(DATA begins)

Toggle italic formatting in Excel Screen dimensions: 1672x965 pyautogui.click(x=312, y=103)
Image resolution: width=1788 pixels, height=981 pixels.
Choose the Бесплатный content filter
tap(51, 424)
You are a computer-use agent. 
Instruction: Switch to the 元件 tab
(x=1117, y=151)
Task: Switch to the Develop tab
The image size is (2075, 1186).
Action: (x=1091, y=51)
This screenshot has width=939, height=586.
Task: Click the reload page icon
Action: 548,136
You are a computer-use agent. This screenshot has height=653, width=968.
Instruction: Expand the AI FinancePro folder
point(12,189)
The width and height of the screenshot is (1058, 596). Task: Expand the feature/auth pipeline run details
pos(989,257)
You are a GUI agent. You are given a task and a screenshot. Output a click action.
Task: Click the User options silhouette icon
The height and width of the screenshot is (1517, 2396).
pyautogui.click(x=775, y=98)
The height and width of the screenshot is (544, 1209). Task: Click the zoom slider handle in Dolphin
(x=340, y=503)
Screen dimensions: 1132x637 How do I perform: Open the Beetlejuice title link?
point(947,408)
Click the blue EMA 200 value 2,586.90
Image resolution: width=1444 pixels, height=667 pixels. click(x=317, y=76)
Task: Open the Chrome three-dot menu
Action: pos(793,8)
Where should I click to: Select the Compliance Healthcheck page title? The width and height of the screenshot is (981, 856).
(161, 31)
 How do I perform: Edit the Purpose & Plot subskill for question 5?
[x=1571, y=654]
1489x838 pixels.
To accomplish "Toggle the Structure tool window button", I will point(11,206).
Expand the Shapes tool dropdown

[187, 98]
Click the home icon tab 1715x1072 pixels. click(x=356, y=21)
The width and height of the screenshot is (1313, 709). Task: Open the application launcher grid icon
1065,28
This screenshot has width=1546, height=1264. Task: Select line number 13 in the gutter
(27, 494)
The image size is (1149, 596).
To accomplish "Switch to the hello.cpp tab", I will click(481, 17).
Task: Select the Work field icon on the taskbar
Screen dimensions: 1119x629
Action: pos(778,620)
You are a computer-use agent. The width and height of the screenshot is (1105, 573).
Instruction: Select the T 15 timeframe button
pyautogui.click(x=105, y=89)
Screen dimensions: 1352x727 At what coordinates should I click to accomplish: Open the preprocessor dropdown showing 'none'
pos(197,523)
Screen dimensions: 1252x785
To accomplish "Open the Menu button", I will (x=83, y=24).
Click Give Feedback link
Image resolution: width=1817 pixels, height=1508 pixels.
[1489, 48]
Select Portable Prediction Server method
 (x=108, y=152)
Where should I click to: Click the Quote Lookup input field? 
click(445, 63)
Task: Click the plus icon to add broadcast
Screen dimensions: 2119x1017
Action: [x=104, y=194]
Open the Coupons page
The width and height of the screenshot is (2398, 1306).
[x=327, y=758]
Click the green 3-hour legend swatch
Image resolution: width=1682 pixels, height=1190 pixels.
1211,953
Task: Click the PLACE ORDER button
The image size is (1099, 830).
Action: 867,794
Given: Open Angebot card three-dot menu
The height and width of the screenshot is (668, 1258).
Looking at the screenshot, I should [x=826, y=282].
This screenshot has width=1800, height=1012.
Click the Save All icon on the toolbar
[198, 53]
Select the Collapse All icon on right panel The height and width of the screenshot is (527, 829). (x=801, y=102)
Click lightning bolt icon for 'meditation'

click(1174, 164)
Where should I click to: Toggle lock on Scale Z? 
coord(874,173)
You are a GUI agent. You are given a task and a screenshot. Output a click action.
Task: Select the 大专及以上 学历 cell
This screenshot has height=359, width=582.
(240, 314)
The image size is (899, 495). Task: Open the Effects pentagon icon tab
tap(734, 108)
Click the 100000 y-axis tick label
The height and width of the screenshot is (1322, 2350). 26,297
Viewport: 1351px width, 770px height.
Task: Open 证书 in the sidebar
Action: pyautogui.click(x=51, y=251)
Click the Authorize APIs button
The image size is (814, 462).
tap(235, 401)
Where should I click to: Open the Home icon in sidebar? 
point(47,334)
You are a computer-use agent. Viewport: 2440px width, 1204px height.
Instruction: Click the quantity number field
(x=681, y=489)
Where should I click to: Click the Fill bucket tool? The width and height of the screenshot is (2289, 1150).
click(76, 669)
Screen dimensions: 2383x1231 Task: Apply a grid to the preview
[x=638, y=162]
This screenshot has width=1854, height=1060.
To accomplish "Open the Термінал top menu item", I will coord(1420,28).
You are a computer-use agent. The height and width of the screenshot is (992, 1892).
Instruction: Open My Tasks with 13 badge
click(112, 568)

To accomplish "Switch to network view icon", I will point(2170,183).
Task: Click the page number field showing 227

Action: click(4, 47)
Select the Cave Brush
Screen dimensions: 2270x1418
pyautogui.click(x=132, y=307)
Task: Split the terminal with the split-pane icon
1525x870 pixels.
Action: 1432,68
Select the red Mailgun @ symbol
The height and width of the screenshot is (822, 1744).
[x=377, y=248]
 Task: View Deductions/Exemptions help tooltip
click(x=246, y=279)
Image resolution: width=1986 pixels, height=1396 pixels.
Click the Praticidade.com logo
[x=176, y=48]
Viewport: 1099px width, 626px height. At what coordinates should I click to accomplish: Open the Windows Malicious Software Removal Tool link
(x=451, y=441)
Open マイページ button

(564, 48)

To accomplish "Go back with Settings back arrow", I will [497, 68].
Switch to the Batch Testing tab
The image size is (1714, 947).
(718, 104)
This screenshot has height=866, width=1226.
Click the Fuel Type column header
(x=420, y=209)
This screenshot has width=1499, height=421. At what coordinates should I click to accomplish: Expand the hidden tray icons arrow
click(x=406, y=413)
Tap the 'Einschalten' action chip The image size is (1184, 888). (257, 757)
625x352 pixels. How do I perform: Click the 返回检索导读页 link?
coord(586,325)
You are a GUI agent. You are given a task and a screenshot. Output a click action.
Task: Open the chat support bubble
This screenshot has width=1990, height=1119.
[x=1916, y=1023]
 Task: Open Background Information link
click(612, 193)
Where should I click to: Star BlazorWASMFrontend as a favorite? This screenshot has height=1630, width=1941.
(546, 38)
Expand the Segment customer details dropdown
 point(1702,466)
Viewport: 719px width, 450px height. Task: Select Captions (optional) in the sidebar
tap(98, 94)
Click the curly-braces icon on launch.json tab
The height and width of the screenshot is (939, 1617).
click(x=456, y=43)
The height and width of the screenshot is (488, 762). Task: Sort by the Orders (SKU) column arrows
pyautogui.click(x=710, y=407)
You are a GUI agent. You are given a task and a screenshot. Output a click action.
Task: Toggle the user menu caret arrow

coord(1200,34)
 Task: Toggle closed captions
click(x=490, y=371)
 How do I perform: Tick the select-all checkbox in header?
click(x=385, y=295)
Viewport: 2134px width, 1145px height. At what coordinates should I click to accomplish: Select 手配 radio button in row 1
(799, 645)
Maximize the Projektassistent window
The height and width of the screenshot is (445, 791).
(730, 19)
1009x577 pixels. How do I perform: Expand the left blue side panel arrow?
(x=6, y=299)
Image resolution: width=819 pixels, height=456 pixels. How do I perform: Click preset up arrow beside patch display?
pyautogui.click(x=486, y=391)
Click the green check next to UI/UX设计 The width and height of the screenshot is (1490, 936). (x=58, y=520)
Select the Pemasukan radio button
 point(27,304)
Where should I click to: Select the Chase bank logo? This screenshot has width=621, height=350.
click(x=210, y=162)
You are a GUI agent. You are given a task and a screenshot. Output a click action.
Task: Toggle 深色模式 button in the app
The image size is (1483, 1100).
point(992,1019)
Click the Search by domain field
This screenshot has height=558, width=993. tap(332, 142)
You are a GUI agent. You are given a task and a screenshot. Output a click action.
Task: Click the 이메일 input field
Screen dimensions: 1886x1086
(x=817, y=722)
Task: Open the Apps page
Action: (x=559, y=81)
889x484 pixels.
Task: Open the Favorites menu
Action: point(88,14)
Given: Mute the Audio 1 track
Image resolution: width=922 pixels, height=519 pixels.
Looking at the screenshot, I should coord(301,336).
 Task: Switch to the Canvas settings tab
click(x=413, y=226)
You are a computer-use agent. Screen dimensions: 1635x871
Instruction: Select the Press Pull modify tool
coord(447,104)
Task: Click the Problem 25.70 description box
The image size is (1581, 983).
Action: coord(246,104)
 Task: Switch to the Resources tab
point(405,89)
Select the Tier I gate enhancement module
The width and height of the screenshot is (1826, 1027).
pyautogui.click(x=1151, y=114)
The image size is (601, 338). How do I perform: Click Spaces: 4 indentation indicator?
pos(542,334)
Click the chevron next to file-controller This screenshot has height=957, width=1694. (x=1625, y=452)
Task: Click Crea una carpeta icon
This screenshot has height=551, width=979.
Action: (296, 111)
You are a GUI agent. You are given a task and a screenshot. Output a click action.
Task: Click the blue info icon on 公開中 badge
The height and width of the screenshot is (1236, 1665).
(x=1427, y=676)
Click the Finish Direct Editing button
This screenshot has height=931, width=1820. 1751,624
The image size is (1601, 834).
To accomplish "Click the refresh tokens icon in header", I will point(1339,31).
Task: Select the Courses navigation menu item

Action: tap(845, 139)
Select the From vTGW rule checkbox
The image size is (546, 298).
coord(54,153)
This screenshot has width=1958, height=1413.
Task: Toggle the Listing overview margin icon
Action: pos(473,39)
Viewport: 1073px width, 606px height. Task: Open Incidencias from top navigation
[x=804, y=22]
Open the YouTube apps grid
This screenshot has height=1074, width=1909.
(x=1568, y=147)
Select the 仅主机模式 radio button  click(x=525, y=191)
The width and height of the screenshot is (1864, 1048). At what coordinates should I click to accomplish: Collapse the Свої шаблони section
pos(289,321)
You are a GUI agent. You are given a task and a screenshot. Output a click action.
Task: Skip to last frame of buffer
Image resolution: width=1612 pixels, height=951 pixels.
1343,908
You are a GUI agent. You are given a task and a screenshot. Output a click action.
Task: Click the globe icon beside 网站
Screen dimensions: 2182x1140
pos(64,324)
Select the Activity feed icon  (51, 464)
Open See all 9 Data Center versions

(DATA ends)

Go through the records and show every line with the string "computer" in it.

- EXPECTED ANSWER
You are a computer-use agent. 
You are a computer-use agent. This screenshot has height=653, width=968.
You are a computer-use agent. The width and height of the screenshot is (1105, 573).
You are a computer-use agent. Viewport: 2440px width, 1204px height.
You are a computer-use agent. The height and width of the screenshot is (992, 1892).
You are a computer-use agent. Screen dimensions: 1635x871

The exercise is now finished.